I finished Ben Horowitz’s “The Hard Things About Hard Things” a few weeks ago, and I’m just now getting around to sharing my thoughts.
The book is a fun, useful read for any entrepreneur, CEO or manager. I found the book to be entertaining with lots of helpful stories. (Stories are always more entertaining than theory.)
Here are three ideas I took away from the book:
- Good managers define the responsibilities and expectations of every role on their team. Horowitz’s Good Product Manager / Bad Product Manager is the most memorable position description I’ve ever read. It does a great job at specifically describing how the outcomes of a great performer.
- A good product manager is the CEO of the product.
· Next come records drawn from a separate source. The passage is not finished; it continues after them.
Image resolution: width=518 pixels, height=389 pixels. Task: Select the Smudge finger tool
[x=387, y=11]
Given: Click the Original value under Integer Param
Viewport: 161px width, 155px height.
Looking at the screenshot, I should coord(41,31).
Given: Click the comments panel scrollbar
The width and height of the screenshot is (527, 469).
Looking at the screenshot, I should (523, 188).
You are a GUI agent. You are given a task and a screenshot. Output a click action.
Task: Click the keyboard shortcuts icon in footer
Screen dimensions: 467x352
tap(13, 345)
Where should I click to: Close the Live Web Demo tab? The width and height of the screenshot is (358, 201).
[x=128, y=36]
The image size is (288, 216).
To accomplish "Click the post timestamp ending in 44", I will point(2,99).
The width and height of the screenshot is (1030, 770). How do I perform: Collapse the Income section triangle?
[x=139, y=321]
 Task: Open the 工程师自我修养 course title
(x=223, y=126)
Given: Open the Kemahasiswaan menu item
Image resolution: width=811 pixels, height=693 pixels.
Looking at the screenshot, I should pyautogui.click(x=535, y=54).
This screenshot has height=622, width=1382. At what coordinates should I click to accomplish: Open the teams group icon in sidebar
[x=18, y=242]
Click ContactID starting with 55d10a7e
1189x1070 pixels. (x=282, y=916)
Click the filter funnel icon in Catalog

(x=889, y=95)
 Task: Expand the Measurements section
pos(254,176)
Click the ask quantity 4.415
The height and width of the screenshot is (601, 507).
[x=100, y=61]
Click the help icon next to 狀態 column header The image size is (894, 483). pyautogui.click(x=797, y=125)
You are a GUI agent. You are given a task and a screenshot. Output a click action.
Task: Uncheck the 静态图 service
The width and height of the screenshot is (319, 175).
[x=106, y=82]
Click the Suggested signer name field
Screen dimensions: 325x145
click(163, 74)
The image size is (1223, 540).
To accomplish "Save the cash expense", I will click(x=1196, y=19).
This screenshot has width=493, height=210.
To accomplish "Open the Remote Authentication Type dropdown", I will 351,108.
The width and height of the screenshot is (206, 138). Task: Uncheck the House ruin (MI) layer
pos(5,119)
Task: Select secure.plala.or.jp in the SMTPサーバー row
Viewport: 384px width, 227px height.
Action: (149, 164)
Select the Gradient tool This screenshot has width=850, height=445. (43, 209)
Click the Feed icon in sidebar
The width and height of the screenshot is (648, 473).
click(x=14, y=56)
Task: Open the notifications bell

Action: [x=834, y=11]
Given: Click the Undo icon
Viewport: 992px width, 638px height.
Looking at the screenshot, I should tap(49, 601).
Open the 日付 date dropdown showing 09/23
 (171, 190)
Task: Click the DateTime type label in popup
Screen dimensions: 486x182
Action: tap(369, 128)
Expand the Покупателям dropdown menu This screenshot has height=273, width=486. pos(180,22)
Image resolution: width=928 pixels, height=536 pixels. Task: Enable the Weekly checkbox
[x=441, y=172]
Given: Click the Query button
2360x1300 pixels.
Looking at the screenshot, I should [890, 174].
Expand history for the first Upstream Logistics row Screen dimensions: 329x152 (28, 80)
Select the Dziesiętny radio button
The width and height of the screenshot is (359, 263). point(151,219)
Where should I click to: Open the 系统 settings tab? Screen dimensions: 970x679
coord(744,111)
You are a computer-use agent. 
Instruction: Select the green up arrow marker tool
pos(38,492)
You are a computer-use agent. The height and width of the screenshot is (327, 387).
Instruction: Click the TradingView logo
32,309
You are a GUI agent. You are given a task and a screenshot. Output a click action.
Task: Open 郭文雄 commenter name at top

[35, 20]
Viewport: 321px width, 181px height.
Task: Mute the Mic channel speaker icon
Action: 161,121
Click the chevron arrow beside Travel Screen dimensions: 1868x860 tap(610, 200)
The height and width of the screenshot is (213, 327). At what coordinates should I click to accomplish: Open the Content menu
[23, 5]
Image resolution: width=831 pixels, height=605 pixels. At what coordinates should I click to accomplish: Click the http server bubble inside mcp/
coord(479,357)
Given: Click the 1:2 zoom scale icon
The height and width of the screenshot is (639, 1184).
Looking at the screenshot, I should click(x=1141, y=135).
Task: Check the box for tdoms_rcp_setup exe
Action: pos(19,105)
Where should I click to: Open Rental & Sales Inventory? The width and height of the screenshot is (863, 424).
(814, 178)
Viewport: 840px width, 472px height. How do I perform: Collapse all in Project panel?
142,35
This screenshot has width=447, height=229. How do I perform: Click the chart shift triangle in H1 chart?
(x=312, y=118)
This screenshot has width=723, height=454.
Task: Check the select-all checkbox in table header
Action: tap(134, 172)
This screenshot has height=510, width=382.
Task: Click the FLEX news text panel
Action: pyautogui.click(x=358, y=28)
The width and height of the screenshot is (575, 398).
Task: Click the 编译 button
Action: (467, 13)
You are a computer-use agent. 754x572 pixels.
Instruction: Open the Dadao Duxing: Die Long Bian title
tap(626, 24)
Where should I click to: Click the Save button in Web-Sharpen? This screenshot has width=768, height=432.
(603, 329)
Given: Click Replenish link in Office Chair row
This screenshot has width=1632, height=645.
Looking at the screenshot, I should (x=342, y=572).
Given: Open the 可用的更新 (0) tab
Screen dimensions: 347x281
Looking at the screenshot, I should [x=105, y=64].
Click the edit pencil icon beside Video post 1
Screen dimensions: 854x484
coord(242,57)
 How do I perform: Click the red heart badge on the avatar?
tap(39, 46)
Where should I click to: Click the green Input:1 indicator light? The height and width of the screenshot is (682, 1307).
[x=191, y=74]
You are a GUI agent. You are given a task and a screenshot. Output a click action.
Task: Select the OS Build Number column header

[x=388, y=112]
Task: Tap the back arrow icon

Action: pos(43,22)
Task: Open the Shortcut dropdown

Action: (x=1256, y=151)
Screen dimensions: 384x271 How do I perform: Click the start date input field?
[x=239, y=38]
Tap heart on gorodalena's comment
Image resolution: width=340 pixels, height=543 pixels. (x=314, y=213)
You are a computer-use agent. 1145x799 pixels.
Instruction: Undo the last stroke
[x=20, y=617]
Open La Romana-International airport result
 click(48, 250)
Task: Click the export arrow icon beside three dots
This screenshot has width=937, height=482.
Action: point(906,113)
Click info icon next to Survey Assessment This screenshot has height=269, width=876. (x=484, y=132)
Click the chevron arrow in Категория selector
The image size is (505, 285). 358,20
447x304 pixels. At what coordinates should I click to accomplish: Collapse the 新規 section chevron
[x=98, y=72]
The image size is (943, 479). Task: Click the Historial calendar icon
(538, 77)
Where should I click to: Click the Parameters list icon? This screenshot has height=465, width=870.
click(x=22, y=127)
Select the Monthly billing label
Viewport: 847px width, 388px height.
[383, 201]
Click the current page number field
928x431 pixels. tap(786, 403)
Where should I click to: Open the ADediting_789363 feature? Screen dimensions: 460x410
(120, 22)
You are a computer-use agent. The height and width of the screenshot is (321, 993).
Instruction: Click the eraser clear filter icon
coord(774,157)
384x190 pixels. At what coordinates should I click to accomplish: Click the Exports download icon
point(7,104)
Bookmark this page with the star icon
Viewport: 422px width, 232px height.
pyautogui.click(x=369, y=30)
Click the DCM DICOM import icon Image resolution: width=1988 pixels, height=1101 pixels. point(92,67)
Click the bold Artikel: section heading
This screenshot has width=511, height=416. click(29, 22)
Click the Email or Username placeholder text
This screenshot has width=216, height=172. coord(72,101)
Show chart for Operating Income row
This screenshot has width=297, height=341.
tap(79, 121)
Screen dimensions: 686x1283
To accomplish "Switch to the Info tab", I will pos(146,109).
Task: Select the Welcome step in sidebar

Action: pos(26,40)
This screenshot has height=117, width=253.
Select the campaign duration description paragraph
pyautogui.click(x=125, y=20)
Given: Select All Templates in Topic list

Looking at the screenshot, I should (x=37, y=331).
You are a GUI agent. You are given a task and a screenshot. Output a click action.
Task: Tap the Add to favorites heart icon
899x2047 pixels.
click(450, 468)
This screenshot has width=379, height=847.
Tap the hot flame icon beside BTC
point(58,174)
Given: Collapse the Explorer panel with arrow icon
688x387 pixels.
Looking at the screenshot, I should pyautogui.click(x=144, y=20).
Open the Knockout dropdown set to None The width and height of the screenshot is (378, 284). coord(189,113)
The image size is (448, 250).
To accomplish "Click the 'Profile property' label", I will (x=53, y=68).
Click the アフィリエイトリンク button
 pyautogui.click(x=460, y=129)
Good product managers … measure themselves in terms of the success of the product.
- Bad product managers have lots of excuses.
- Good product managers crisply define the target … and manage the delivery of the “what.”
- Good product managers focus the team on revenue and customers.
- Peacetime / Wartime CEOs. Horowitz describes “peacetime” as being a time when a company is a clear leader in the market and is growing rapidly. Think Tesla. “Wartime” is when a company faces imminent threats. Think the various assaults on Apple’s mobile phone business via Android devices. Much of the stories in the book come from when Horowitz was functioning as a wartime CEO, and he provides good juxtaposition for how a wartime CEO acts.
- A peacetime CEO tolerates deviations from the plan. Wartime CEO is completely intolerant.
- Peacetime CEO minimizes conflict. Wartime CEO heightens contradictions.
- Peacetime CEO strives for buy-in. Wartime CEO neither indulges consensus building nor tolerates disagreements.
- Hiring big-company executives to fill startup roles is dangerous. Sure, the hope is that you can bring in an experienced executive to help you scale quickly. But, most experienced executives are used to having 90% of their time filled with requests from other departments. Startups should only hire experienced executives that want to join a startup so that they can be more creative and productive.